**EXERCISE:** Reproduce the lines of the listing verbatim, beginning with the line that contains "Describe the element at coordinates (896, 1943)" and ending with the line that contains "close-button: ✕ is", including both of those lines.

----- EXERCISE MATERIALS

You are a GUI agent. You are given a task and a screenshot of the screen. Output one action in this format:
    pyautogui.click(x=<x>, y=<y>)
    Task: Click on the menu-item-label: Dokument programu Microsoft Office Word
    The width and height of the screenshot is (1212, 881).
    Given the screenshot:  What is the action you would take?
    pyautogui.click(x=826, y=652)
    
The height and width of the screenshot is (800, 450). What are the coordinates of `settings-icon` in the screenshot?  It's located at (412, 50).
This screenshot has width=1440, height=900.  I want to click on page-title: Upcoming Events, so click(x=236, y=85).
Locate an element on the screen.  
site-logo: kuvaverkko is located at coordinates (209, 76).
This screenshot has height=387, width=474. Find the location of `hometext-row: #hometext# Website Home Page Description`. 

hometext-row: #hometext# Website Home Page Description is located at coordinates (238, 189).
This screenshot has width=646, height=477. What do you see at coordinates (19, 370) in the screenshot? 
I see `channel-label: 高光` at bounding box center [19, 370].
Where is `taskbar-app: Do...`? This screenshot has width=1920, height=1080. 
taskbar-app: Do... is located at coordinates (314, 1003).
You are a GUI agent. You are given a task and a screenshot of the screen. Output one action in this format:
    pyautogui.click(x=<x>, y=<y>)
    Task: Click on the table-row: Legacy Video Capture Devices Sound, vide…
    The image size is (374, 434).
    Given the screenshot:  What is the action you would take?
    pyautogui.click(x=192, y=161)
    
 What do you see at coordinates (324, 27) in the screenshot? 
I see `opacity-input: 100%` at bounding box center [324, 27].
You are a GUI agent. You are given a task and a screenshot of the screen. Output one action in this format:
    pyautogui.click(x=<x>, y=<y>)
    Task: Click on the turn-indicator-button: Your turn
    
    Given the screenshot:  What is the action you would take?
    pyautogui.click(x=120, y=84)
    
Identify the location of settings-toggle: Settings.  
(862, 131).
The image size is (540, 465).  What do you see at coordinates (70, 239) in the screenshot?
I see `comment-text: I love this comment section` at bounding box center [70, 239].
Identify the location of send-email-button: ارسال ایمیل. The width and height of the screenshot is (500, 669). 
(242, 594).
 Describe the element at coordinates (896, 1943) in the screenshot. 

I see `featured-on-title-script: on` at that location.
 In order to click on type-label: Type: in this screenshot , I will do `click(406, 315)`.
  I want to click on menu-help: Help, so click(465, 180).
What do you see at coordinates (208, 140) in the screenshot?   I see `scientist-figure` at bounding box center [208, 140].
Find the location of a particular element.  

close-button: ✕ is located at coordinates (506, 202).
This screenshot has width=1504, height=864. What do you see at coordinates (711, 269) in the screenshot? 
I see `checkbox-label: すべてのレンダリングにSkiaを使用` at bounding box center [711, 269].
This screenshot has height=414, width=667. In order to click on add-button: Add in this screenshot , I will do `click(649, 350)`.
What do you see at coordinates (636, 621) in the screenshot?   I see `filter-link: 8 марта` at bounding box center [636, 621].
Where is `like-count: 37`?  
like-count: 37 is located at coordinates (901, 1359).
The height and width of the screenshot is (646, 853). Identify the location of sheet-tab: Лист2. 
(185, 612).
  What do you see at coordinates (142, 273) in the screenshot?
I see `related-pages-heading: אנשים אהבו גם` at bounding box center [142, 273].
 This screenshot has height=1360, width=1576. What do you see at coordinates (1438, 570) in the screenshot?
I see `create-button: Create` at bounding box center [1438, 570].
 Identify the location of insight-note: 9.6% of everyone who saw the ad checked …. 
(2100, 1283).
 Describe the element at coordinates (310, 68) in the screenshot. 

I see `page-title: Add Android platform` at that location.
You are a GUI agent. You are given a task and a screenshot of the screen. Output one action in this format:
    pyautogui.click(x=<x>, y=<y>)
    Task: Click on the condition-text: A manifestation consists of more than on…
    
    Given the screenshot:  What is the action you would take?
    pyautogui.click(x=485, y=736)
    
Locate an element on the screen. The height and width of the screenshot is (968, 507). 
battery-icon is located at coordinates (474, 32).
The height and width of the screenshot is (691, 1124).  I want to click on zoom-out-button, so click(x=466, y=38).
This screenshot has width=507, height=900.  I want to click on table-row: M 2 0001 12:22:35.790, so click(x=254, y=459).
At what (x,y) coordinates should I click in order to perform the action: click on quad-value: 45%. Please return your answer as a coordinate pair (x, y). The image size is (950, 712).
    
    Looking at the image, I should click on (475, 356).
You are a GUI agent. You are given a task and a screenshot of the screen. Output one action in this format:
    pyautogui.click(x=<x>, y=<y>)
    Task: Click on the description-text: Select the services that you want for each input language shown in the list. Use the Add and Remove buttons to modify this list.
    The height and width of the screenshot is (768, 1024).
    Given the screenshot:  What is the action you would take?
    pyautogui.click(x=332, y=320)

----------

**OUTPUT OF THE TASK:**
 Describe the element at coordinates (896, 1943) in the screenshot. 

I see `featured-on-title-script: on` at that location.
 In order to click on type-label: Type: in this screenshot , I will do `click(406, 315)`.
  I want to click on menu-help: Help, so click(465, 180).
What do you see at coordinates (208, 140) in the screenshot?   I see `scientist-figure` at bounding box center [208, 140].
Find the location of a particular element.  

close-button: ✕ is located at coordinates (506, 202).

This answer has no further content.